Lithuanian cinema and art
Lithuanian cinema and art
Production design is an integral part of the art of film. The production designer is the first person to convert the literary language of the script into a visual one. It is the production designer who creates the "illusion of reality", and sets a certain stylistic direction for the film. In this way, the scenery of the film facilitates the realisation of the director's concept. It can be artificial, created with the help of the visual arts, or natural, with views selected directly from the landscape. Depending on the film's genre and the expressive style of a particular artist, film sketches may be precise depictions of the locations of a film's action, or they can be abstract, conveying only the mood and the style of the film. Usually, their aesthetic qualities are related to general trends in the visual arts of the period. The foundations of Lithuanian production design were laid by artists from different areas who started working in the second half of the 1950s.
This exhibition covers the period in Lithuania from the 1950s to the 1980s, which produced a generation of artists who created an idiosyncratic language of art direction, revealing the individual style of particular artists, in spite of the restrictions imposed by the Soviet authorities. From the very beginning, this generation's specific aesthetic values were influenced by processes of modernisation. Changes in the visual arts, especially in painting, had a direct effect on the work of production designers. The first production designers whose sketches are presented in this exhibition were either architects (Arūnas Žebriūnas [b. 1930] and Algirdas Ničius [b. 1929]), graphic artists (Vytautas Kalinauskas [1929-2001] and Algimantas Švažas [1933-2003]) or painters (Juzefa Čeičytė [b. 1922]) and Jeronimas Čiuplys [1928-99]) and include just one set designer (Filomena Linčiūtė-Vaitiekūnienė [b. 1947]). Of course, since its very birth, Lithuanian cinema has been particularly close to theatre. Both institutions frequently shared the same artists. Most film production designers first worked as stage designers (or they were otherwise associated with the theatre), and switched to cinema later. According to the graphic artist and production designer Vytautas Kalinauskas, "the specific nature of cinema demands many solutions that have nothing in common with theatre, and yet working in theatre and in cinema complement and enrich each other."

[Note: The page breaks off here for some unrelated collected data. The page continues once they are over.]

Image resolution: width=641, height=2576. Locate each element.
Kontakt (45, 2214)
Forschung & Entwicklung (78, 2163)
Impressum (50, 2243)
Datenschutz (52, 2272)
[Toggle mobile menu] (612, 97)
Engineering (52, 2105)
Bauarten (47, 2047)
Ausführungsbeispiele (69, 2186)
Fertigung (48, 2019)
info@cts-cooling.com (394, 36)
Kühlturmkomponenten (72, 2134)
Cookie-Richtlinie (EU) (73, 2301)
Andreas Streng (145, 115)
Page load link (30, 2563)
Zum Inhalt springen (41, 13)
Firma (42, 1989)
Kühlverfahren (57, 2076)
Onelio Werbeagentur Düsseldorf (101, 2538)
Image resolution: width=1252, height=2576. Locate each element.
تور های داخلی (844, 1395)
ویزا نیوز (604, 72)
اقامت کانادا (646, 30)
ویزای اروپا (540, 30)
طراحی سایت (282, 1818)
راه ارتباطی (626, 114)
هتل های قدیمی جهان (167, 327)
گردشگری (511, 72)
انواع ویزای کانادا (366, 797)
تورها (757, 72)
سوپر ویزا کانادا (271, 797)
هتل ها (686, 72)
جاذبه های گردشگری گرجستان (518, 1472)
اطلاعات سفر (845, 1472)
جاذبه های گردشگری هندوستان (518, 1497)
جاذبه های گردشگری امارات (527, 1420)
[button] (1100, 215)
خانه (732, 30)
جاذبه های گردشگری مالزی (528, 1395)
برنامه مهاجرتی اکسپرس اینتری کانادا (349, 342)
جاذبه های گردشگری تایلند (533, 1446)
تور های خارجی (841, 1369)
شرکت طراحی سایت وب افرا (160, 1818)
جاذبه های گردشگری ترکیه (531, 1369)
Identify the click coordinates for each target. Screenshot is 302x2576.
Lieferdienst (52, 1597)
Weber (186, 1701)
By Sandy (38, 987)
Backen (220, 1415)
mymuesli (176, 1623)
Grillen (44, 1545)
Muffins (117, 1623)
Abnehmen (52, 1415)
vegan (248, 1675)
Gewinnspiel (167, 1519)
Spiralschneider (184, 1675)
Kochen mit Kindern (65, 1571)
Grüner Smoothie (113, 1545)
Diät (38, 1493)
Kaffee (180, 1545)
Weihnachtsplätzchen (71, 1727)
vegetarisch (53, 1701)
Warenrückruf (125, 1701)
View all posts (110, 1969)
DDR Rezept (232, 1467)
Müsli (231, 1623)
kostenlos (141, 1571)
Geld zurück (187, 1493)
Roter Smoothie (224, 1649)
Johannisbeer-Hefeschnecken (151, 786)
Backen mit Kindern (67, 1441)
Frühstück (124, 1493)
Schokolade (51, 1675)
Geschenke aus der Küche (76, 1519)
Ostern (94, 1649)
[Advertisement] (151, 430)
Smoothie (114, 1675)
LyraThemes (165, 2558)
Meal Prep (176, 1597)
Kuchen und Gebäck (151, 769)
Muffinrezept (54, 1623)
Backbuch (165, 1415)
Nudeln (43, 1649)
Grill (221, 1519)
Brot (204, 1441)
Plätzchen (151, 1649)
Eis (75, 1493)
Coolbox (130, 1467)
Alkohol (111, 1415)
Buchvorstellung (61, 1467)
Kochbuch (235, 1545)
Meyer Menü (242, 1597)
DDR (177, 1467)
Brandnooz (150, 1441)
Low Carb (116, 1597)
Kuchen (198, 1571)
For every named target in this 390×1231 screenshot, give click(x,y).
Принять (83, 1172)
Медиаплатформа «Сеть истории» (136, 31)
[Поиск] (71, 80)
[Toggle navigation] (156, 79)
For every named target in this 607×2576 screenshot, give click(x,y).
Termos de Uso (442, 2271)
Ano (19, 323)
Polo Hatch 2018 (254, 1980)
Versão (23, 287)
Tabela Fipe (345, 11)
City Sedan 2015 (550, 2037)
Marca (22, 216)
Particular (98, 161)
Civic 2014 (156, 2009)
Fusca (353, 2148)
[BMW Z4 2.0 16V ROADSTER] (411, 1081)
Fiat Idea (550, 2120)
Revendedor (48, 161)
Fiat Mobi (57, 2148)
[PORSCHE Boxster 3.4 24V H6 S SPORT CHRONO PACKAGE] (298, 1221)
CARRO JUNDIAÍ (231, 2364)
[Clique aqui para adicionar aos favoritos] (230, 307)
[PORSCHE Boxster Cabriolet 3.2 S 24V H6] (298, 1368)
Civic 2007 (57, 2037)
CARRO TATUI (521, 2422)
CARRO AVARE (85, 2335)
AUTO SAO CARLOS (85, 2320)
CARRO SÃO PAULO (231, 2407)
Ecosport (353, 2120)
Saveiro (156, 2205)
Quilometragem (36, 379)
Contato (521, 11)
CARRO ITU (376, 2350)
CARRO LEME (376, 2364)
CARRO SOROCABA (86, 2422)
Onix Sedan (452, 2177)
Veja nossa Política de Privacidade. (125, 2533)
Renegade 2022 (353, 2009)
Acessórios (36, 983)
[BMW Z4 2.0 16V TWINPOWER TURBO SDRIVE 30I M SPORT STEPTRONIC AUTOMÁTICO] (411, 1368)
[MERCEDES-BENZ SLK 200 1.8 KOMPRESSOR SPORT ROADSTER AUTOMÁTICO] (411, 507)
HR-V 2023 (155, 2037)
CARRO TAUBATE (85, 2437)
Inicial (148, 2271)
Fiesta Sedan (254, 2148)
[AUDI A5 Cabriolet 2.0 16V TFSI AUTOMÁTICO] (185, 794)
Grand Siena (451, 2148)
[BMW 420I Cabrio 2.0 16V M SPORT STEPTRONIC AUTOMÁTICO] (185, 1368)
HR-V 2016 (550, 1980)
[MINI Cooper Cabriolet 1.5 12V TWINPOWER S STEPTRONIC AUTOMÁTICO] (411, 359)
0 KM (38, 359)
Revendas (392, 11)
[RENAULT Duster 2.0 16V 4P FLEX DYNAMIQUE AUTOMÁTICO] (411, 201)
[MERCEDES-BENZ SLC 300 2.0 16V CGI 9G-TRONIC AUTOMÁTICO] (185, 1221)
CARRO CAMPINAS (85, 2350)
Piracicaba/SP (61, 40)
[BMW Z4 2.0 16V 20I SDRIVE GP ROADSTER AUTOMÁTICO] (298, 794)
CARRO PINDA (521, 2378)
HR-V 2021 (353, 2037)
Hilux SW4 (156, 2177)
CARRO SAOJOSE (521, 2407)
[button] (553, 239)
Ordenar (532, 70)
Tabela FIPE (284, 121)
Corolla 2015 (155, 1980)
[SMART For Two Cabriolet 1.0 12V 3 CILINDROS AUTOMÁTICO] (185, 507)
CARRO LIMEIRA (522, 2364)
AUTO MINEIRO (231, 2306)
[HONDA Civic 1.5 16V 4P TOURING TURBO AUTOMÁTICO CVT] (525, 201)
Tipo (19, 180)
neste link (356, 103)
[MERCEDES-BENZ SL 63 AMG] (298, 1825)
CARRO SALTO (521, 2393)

Like cinema itself, production design in Lithuania was often developed by people who were not professionals, but that is precisely what makes it unique. Exploring the expressive means used by other art forms together with the film director, the production designer would eventually develop a distinctive understanding of the specifics of the trade. Exhibits from the collection of the Lithuanian Museum of Theatre, Music and Cinema presented in this exhibition demonstrate the increasing emancipation and independence of the language of Lithuanian film production design. Artists gradually distanced themselves from literal depiction on paper, and switched to more abstract ways of conveying the plot.